Already, but not yet. This last Sunday of Easter sums up the tension we have felt throughout the entire season. In one way, we have celebrated the mystery of the resurrection and the exaltation of Jesus as if it were a progressive unfolding. In another way, we have celebrated it as an event that happened once for all. There is no confusion here. Rather, the apparent disparity points to the fact that we always live in the tension of “already, but not yet.” We see this tension in the readings; we see it in the liturgical season; we see it in life itself. We wait in anticipation for something already in our midst. In a very real sense, the unfolding occurs within us. We are the ones who have been saved already but have not yet experienced the fullness of that salvation. We have already been transformed into Christ, but this transformation is not yet complete. The glory of the risen Christ has already been revealed in us, but not yet totally. “Already, but not yet” is the way we live out our lives in God, not the way God lives in us. The tension is ours, not God’s.

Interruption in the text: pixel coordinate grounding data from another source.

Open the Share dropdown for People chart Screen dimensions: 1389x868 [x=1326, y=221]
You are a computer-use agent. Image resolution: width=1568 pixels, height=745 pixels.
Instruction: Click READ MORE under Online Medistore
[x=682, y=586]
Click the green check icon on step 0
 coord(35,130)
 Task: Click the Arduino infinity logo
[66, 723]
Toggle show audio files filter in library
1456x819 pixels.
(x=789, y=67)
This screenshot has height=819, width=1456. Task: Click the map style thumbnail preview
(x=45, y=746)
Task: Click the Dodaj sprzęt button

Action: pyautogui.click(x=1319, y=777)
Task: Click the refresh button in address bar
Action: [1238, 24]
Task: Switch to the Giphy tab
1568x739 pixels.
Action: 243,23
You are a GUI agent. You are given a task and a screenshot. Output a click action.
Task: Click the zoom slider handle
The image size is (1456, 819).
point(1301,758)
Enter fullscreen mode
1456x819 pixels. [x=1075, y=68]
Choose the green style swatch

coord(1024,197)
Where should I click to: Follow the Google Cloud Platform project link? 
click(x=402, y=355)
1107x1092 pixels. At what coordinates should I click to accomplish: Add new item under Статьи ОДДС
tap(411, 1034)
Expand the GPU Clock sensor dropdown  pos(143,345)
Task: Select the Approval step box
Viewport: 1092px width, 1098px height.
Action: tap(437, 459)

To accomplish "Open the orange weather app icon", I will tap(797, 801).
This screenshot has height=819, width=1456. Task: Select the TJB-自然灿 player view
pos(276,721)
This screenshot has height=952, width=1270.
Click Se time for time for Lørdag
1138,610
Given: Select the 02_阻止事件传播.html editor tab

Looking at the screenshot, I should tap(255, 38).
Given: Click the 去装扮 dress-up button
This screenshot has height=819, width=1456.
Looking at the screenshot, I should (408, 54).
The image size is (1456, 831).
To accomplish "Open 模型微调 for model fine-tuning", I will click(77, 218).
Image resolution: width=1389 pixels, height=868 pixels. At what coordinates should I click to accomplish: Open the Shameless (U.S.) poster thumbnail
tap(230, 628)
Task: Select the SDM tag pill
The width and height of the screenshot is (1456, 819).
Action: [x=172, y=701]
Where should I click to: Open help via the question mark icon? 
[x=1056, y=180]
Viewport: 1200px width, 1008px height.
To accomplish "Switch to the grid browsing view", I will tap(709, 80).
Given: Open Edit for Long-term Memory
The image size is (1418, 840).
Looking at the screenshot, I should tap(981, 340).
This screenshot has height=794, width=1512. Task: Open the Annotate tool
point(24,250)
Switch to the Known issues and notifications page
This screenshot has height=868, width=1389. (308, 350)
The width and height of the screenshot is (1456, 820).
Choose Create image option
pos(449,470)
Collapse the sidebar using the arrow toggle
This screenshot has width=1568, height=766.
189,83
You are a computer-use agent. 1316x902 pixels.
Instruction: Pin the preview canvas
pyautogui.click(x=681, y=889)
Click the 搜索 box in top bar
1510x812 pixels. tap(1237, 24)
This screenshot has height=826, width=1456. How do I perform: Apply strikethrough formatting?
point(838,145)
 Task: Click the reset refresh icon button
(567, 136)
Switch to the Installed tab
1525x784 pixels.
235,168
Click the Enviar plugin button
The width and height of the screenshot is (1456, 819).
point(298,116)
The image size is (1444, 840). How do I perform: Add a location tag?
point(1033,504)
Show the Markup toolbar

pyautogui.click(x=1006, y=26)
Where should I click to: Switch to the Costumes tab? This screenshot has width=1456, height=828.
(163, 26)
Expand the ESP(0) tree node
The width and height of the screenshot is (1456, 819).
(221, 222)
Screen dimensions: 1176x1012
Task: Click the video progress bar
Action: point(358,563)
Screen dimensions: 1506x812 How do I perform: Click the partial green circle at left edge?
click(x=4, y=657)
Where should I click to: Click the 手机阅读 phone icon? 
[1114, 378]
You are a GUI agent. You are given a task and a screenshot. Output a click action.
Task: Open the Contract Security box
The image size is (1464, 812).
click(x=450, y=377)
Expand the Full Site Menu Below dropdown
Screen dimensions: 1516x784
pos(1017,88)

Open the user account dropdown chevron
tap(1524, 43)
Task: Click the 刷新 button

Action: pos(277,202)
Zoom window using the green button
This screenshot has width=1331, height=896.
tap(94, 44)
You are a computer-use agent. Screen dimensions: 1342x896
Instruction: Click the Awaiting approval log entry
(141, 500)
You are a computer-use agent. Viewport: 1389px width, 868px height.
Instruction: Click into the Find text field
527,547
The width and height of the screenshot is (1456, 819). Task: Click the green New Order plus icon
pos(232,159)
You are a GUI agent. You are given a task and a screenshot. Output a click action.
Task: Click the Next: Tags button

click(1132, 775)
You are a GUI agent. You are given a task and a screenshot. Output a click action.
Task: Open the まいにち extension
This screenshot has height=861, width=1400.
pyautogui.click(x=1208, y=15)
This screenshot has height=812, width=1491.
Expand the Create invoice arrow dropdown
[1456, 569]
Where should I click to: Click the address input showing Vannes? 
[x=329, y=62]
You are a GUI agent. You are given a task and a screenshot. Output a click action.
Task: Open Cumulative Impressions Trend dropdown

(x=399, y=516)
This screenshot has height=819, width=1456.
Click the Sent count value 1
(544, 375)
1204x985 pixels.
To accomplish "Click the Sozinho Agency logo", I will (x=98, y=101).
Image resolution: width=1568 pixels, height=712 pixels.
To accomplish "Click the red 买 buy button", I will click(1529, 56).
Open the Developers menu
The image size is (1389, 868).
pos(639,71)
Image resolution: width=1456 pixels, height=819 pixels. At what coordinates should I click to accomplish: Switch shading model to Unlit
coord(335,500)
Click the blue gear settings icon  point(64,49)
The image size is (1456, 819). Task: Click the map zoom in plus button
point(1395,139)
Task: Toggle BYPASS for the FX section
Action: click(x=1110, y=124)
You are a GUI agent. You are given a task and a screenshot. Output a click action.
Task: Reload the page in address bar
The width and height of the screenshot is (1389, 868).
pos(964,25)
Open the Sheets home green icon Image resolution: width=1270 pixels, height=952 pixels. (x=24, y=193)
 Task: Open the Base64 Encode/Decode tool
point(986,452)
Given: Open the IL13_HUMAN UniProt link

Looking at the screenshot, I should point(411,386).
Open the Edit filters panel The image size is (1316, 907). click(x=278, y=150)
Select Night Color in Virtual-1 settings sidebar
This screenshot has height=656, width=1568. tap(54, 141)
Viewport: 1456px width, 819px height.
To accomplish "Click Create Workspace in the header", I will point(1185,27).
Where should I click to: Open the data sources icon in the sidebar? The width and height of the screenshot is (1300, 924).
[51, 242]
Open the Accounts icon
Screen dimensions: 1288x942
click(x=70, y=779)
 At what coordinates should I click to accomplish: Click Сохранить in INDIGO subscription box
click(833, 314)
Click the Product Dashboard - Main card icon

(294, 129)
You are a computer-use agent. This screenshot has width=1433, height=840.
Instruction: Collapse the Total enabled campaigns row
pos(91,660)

This tension is at the core of much of our frustration and suffering. We think we have made some progress in reforming our lives only to realize that with each step forward we discover more steps that need to be taken. We resolve to eliminate from our lives those attitudes and habits of behavior that diminish our character — impatience, resentment, small-mindedness — only to find that wholehearted commitment has not yet eradicated them from our lives. Because we live in the tension of “already, but not yet,” we are always in need of salvation; we must always plunge ourselves into the death of Jesus so that we can rise again with him. While in this liminal state, we must remember that even if we become frustrated, God does not. God is always at our side.
Living in-between. Living in-between the times is a special kind of living. It is a combination of rejoicing in the future that has already come and waiting for it to dawn. Though Christ is exalted in the heavens, the glory of Christ shines forth in us through our commitment to the message of the gospel. The readings for today show us that the radical nature of this in-between living requires the support of a community. After Jesus ascended into heaven the apostles returned to Jerusalem as a community, and they gathered as a community in prayer. Knowing the difficulties his followers would have to face, Jesus prayed for them. This prayer was made within the context of Jesus’ declaration of oneness, oneness between him and the one he called Father. At this same time, he described the participation of his followers in this oneness.
We need community, but not only for help in the ordinary experiences of life. We need a community of believers with whom we can pray, who will understand our spiritual aspirations, who will support us in our Christian commitment, who will challenge us when we stray from the right path. We need a community of believers who are companions with us on our journey through this in-between time, who experience the same struggle to be faithful in a world that does not share our values or our insights. We need a community of believers through whom shines the glory of the exalted Lord.